• [Problem to solve]: Reproduce the material below verbatim, from its first line through the line that contains "pos(275,29)".

* * * *

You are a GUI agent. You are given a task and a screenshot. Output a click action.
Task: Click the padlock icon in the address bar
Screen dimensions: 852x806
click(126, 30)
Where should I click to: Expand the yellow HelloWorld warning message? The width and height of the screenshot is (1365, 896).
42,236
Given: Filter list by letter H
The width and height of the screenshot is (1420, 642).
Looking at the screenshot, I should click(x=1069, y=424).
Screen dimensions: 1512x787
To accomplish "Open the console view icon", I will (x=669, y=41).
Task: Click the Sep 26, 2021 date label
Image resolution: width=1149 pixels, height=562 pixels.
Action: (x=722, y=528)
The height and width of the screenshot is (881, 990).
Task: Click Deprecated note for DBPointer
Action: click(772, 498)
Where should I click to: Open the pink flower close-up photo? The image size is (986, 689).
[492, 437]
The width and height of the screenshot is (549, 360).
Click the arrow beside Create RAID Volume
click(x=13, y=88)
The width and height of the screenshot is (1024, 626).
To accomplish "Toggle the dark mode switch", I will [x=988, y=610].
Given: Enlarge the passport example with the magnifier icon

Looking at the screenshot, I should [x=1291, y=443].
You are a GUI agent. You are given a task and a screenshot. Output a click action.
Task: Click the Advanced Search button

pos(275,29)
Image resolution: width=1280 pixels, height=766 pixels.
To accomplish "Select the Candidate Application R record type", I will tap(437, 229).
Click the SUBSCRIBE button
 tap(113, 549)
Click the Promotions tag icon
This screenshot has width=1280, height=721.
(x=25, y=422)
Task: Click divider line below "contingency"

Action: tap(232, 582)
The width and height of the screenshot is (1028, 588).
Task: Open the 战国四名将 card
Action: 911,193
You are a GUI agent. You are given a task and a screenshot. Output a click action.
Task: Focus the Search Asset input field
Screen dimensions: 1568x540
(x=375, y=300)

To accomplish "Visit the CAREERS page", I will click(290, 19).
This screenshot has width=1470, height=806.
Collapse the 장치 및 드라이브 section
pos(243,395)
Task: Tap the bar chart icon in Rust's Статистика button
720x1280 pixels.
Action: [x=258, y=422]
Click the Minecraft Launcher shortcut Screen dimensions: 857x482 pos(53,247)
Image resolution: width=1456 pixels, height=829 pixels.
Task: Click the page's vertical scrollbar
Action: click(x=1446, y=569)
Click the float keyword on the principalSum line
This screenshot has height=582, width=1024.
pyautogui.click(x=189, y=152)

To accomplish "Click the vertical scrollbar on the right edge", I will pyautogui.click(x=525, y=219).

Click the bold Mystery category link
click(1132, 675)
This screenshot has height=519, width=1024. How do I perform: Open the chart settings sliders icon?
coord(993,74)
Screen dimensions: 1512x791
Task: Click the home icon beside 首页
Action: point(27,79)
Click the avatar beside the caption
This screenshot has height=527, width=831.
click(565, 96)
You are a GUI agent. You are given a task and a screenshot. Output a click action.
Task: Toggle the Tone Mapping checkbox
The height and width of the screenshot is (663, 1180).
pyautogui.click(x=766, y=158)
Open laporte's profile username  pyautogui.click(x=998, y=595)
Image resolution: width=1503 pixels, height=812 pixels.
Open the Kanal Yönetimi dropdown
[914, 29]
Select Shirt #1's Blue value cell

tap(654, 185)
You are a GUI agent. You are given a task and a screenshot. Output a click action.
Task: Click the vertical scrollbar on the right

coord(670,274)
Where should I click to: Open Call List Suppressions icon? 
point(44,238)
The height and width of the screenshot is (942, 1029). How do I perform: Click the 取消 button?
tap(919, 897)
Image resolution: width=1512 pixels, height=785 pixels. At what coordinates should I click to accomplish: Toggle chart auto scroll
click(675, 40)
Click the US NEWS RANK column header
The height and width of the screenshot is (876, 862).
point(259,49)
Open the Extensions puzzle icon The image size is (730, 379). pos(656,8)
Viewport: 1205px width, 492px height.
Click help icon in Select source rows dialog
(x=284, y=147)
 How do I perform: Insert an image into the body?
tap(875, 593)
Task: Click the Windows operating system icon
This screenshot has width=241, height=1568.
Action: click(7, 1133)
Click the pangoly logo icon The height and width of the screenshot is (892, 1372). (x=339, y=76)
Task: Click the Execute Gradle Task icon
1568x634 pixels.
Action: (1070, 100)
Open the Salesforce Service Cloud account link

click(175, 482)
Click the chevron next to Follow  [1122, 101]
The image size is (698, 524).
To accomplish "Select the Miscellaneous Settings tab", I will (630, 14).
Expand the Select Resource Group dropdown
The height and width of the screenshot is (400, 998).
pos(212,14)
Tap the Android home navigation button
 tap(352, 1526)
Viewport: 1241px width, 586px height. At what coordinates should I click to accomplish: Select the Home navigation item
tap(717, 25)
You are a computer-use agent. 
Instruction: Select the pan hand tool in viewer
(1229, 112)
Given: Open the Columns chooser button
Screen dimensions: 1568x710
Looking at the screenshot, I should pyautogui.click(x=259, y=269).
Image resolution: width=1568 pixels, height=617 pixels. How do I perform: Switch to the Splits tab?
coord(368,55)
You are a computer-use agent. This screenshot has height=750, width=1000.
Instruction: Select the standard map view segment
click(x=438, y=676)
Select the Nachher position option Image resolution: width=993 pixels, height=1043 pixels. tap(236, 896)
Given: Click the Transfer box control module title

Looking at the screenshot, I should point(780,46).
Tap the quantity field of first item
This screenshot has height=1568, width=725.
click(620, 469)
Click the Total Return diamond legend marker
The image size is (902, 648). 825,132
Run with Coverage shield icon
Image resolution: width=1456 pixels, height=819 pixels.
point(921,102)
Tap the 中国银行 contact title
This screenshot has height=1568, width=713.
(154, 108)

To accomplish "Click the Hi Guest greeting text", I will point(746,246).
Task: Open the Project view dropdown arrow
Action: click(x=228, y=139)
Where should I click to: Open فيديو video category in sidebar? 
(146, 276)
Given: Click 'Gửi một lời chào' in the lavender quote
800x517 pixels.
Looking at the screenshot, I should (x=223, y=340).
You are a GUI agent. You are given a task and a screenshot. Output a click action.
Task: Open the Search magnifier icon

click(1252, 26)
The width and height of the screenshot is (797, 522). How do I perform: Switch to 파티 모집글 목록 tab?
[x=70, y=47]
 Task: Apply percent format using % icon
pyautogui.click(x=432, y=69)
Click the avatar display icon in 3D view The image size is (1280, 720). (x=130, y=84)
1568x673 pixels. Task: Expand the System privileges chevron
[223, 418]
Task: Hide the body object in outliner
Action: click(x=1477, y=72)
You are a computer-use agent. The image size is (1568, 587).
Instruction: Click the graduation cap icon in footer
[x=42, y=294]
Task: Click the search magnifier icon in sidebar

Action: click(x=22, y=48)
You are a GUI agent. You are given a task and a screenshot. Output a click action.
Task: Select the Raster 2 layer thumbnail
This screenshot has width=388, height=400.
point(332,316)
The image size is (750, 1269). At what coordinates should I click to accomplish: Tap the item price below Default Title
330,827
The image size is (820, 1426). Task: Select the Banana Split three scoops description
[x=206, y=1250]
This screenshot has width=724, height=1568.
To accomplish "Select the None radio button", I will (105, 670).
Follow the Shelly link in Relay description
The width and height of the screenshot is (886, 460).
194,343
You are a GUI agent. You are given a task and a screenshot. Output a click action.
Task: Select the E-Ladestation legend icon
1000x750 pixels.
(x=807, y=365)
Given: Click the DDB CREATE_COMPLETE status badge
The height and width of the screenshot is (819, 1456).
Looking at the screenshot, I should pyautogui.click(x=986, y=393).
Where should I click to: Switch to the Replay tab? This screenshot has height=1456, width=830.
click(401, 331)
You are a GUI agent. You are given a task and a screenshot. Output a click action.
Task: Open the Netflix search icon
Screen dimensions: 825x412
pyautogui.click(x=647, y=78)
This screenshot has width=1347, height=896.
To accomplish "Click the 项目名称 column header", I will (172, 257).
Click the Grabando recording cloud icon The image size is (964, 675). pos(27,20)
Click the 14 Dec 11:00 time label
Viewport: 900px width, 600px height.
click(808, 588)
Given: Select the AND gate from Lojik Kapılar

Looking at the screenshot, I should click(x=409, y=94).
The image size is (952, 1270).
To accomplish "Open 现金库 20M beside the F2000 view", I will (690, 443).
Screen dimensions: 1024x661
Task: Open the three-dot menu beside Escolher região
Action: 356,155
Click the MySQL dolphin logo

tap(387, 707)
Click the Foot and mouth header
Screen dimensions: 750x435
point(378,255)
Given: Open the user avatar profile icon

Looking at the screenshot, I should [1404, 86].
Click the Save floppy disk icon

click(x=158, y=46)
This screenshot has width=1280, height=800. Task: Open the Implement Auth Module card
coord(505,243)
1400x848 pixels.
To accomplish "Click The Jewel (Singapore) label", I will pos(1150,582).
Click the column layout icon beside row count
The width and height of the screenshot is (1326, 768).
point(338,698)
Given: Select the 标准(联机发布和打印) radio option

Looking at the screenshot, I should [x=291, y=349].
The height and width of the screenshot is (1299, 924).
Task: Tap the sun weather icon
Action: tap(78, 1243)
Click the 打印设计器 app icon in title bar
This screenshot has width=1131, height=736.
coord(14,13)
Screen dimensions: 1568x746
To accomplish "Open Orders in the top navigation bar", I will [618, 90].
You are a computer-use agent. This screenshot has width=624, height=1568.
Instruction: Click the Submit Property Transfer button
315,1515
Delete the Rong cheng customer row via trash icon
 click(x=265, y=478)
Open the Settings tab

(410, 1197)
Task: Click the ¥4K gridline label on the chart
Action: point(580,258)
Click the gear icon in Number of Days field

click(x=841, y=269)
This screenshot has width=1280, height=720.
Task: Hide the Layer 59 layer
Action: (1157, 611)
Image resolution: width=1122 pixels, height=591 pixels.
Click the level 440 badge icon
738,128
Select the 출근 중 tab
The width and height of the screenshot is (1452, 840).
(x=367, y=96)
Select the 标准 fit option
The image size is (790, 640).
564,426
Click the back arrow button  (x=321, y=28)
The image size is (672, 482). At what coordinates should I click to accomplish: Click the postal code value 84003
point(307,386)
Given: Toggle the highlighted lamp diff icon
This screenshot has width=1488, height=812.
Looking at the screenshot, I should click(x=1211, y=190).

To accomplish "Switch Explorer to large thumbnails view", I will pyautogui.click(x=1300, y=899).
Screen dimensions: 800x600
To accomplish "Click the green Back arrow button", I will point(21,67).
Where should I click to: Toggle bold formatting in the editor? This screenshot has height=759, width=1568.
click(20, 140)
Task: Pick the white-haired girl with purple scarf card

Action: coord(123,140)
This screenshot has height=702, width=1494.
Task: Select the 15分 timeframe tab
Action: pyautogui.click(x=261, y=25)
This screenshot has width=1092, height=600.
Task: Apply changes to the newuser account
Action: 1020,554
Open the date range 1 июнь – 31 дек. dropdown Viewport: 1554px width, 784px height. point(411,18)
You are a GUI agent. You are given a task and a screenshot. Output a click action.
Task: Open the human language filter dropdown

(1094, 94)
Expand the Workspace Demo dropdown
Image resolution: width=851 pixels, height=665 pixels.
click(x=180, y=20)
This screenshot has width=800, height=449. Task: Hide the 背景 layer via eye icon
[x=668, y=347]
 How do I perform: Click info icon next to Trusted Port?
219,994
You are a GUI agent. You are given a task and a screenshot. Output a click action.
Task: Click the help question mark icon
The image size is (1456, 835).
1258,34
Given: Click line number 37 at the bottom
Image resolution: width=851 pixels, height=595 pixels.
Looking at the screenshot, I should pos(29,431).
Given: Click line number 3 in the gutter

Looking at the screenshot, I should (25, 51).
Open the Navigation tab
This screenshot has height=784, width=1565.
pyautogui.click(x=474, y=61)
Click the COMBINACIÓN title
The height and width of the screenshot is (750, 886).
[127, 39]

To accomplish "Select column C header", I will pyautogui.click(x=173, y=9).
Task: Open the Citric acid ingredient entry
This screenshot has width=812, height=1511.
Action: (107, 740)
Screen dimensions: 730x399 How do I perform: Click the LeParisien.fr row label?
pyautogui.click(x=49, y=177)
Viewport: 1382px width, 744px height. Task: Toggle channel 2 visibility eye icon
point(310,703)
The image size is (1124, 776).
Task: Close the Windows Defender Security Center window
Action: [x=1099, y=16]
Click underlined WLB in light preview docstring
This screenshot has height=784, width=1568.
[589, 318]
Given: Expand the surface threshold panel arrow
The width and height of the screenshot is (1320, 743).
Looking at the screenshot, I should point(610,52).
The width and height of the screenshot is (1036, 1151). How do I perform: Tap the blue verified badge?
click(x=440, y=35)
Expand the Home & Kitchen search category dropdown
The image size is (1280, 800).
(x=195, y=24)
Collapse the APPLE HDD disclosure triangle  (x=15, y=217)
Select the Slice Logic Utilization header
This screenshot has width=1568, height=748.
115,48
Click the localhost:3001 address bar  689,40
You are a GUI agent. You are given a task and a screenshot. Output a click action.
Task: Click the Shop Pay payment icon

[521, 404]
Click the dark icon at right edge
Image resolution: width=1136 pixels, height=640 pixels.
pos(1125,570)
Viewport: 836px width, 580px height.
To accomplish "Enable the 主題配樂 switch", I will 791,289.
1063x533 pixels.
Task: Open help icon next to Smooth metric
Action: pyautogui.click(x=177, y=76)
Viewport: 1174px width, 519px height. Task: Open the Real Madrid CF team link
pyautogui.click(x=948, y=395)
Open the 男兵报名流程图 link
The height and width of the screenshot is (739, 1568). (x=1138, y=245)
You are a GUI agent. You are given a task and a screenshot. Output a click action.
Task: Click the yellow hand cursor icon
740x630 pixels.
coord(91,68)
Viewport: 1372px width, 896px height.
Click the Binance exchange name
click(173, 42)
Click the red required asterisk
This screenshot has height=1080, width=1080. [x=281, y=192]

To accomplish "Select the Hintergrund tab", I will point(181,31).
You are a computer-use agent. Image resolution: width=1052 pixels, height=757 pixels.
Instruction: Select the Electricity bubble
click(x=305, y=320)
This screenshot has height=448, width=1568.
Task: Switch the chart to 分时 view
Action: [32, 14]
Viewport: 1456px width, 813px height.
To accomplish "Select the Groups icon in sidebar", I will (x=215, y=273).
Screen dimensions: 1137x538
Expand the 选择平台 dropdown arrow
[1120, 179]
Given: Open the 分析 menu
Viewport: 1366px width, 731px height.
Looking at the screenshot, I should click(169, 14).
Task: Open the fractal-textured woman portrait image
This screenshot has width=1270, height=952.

* * * *

• [Task result]:
You are a GUI agent. You are given a task and a screenshot. Output a click action.
Task: Click the padlock icon in the address bar
Screen dimensions: 852x806
click(126, 30)
Where should I click to: Expand the yellow HelloWorld warning message? The width and height of the screenshot is (1365, 896).
42,236
Given: Filter list by letter H
The width and height of the screenshot is (1420, 642).
Looking at the screenshot, I should click(x=1069, y=424).
Screen dimensions: 1512x787
To accomplish "Open the console view icon", I will (x=669, y=41).
Task: Click the Sep 26, 2021 date label
Image resolution: width=1149 pixels, height=562 pixels.
Action: (x=722, y=528)
The height and width of the screenshot is (881, 990).
Task: Click Deprecated note for DBPointer
Action: click(772, 498)
Where should I click to: Open the pink flower close-up photo? The image size is (986, 689).
[492, 437]
The width and height of the screenshot is (549, 360).
Click the arrow beside Create RAID Volume
click(x=13, y=88)
The width and height of the screenshot is (1024, 626).
To accomplish "Toggle the dark mode switch", I will [x=988, y=610].
Given: Enlarge the passport example with the magnifier icon

Looking at the screenshot, I should [x=1291, y=443].
You are a GUI agent. You are given a task and a screenshot. Output a click action.
Task: Click the Advanced Search button

pos(275,29)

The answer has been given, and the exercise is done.